Em qualquer caso, importa não atrair outro equívoco. As grandes audiências televisivas, tal como as grandes receitas nas salas de cinema, não são a prova de nenhum tipo de “qualidade”. Seria necessário um enorme cinismo argumentativo (que, sintomaticamente, nunca ninguém se atreveu a consumar) para demonstrar que os números de espectadores do Big Brother televisivo ou, em boa verdade, das muitas variações da chamada Reality TV, transformam tais emissões num prodígio de humanismo e inteligência humanista.

Owen Cooper em 'Adolescência': “É preciso uma aldeia para criar uma criança.”
Owen Cooper em 'Adolescência': “É preciso uma aldeia para criar uma criança.” FOTO: D.R. / Netflix

Aliás, como contraponto, o mesmo se dirá de qualquer filme ou programa televisivo sem qualquer sucesso estatístico - pensar as narrativas (audiovisuais, neste caso) não é um prolongamento do trabalho dos que têm por missão contabilizar o dinheiro ganho ou perdido com os seus produtos.

Não esqueçamos, por isso, a questão comunicacional que, implicitamente, esta série coloca - aliás, recoloca, já que esse tem sido também um tema recorrente de algum trabalho crítico (no caso português, com particular significado desde o aparecimento dos canais privados, há mais de 30 anos). De facto, estamos longe das imagens dominantes dos adolescentes, algures entre o dramatismo pueril de Morangos com Açúcar e o ridículo caricatural de programas “juvenis” direta ou indiretamente marcados pela decomposição estrutural da MTV (na origem, um espaço de fascinante dinâmica cultural).

Tais fenómenos televisivos têm um poder de formatação de sensibilidades e pensamentos que quase ninguém discute (a começar pela classe política). Daí que, paradoxalmente, Adolescência atraia também o esquematismo de alguns discursos profiláticos: estaríamos perante um “alerta” para a necessidade de incrementar a vigilância dos desvios dramáticos, eventualmente violentos, da sexualidade juvenil...

Na verdade, semelhante ponto de vista assemelha-se quase sempre ao daquelas almas bem intencionadas que escrevem relatórios e promovem sessões para proclamar que as formas de violência nos estádios de futebol serão resolvidas com mais sofisticados detetores de metais...

• [DADOS ARMAZENADOS]:
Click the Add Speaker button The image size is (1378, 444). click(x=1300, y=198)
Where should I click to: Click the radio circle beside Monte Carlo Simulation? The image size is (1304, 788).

• [TAREFA]:
Prossiga o texto sobre a série Adolescência a partir da última frase apresentada, mantendo o mesmo registo crítico.

• [RESPOSTA]:
"A personagem de Jamie não é um 'símbolo' global do que quer que seja. A violência que transporta, indissociável do sofrimento que o assombra, exige mais do que uma postura de tribunal televisivo (...)"

Stephen Graham, coautor da série e intérprete de Eddie (o pai de Jamie), tem tido o cuidado de chamar a atenção para simplificações desse teor. Numa breve, mas esclarecedora, conversa com Jimmy Fallon (The Tonight Show), ele assim o disse: “Rapidamente percebemos que não queríamos que fosse uma história de ‘quem é o culpado’. Queríamos que fosse mais um ‘porquê’ - por que é que ele o fez? (...) Há um ditado muito bonito que diz que é preciso uma aldeia para criar uma criança. Daí o meu pensamento: e se todos forem responsáveis? Ou seja: o sistema educativo, a educação dada pelos pais, a comunidade, o governo...” Ou ainda, lembra Graham, aquilo que não fez parte da educação da sua geração. A saber: as redes sociais.

A personagem de Jamie não é, por isso, um “símbolo” global do que quer que seja. A violência que transporta, indissociável do sofrimento que o assombra, exige mais do que uma postura de tribunal televisivo - exige, sobretudo, algo bem diferente. “Somos todos responsáveis”, acrescenta Graham, “e talvez fosse bom conversarmos sobre isso”.

Eis uma lição rudimentar: neste mundo saturado de circuitos de mensagens e algoritmos deterministas, a comunicação é coisa rara. Por isso, a história de Jamie tem tanto de assustador como de comovente.